Texte
******
Publié le 16 mai 2015 par Blanchemanche
#Grèce #privatisations #créanciers #Dette
Athènes insiste beaucoup sur ses récentes concessions aux créanciers, notamment sur les privatisations. Mais ce mouvement pourrait ne pas forcément annoncer un accord prochain...
La Grèce est-elle sur le point de céder aux créanciers ?
La Grèce est-elle sur le point de céder aux créanciers ? (Crédits : Forex)
L'annonce ce vendredi 15 mai de la relance de certaines privatisations (le Port du Pirée et les aéroports régionaux) par le gouvernement grec a été présentée par le porte-parole de ce dernier comme « une concession faite aux créanciers. » Lundi 11 mai, le ministre hellénique des Finances Yanis Varoufakis avait aussi beaucoup insisté sur le fait que les négociations avançaient grâce aux « importantes concessions » faites par la partie grecque. De plus en plus, le gouvernement grec s'attache donc à montrer qu'il est prêt à avancer et à céder pour obtenir les 7,2 milliards d'euros encore disponibles, jusqu'au 30 juin du programme de 2012

Des concessions « conditionnelles »
******
Données fournies

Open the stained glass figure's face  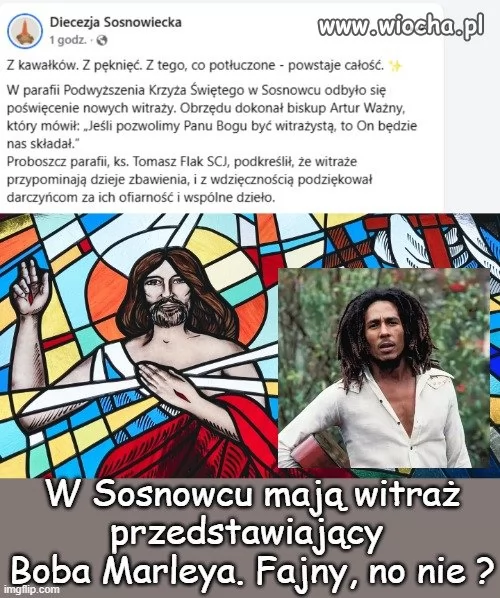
******
Pour chaque affirmation, dites si le texte sur la Grèce et ses créanciers la confirme, en répondant par oui ou non et en citant les mots décisifs. (a) Les privatisations relancées concernent le port du Pirée et les aéroports régionaux. (b) Yanis Varoufakis a parlé des concessions grecques le vendredi 15 mai. (c) Les 7,2 milliards d'euros restent disponibles jusqu'au 30 juin.

Réponse
(a) Oui : « la relance de certaines privatisations (le Port du Pirée et les aéroports régionaux) ».
(b) Non : « Lundi 11 mai, le ministre hellénique des Finances Yanis Varoufakis avait aussi beaucoup insisté ».
(c) Oui : « les 7,2 milliards d'euros encore disponibles, jusqu'au 30 juin ».